In the last few days, we’ve seen an improvement in Matthew’s eating time (instead of taking 45 mins to an hour, its typically taking about 30 mins) though today he’s back to his pokey style. We are hoping it’s a matter of 2 steps forward, one step back which would keep us on a positive trajectory.
The chromosome microray results came back a little different (q25-34.2) from the karotype (q21.1-31.3). We are awaiting genetics confirmation of which is correct. We like the microray results as the duplication is a bit smaller and closer to the tip of the chromosome, which usually results in less severe symptoms. But Matthew’s uniquenesses are what they are… knowing the exact duplication isn’t a necessity and won’t change Matthew.

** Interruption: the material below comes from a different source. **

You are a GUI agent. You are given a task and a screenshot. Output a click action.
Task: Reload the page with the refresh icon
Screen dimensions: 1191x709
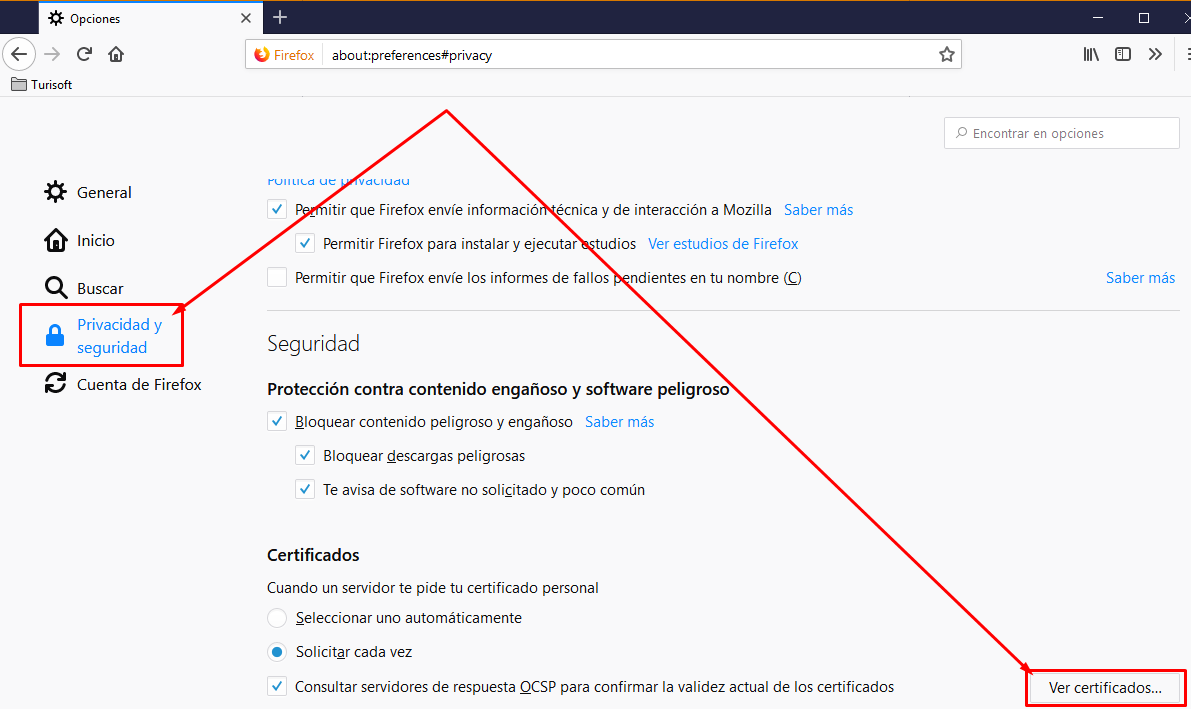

Most of Matthew’s uniquenesses are ‘wait and see what develops or doesn’t develop’. The one most recognizable outward symptom of his duplication is a feature that will never develop…his lack of thumbs. Ironically that is the same symptom that helped to get him diagnosed and hooked in with early intervention before he was a month. Alyssa realized he didn’t have thumbs the day after his birth.
Alyssa “He only has 4 fingers”
Me “Yes, he doesn’t have thumbs”
Alyssa “On both hands?”
Me “Yes, on both hands”
Alyssa “Will he grow them?”
Me “No honey, he won’t grow them”
Alyssa “Oh, okay”
I know I learned a lesson from her youthful innocence. He doesn’t have thumbs, so what? Some have asked what we are thinking about doing about Matthew’s lack of thumbs. The two main options are to allow him to grow and adjust to life without thumbs and the other is a surgery that can move the index finger to a functioning thumb position. We are investigating both options.
Option 1- It’s amazing what the body does to compensate, as Matthew’s index fingers have already begun curving into a more thumb like position (as seen on his bone scan when he was days old). 1 out of 100,000 babies born are born without thumbs and are able to function. My best friend sent me this link the day after we found out about his thumbs. It shows the possibilities: http://www.youtube.com/watch?v=OyCaPaV5f9o&feature=youtube_gdata
Option 2- Medical technology is amazing as well! There is a surgery called pollicization that moves the index finger into a thumb like position, allowing the user more typical pincher abilities. This is considered a ‘common surgery’ with good results, some studies say that the pollicized thumb may have up to 75% functionality of a typical thumb. This was the first link we found after we found out about his missing thumbs: http://www.childrenshospital.org/az/Site1105/mainpageS1105P0.html and this handout has a picture of the hand post procedure http://www.brownhandcenter.com/patients/other-hand-problems/documents/22.pdf.
We will meet w/the hand surgeon in a few months to discuss the pros and cons, but these are the basic options. More to come when we find out more.
Besides the appointments and a few special considerations, Matthew is the typical one month old and we all are adjusting to life as the family with 3 kids 4 years old and under. We are continuing in our routine, enjoying the everyday and are thankful for it.
In the last month, we have moved from shock to acceptance and beyond. In those first few days, I looked at Matthew and saw his outward uniquenesses (like his lack of thumbs). I wondered how long it would take for me to not notice them, to just see him. I can say…sometime between then and now . I don’t know when it happened, but it has. He’s just Matthew. The cute, squishy, baby boy.
I’m still awed at how far we’ve come in this month. We know the prayers and positive thoughts have worked…we have found a network, felt loved and supported, become more knowledgeable, changed our outlook on life, etc. God is good! Thank you!!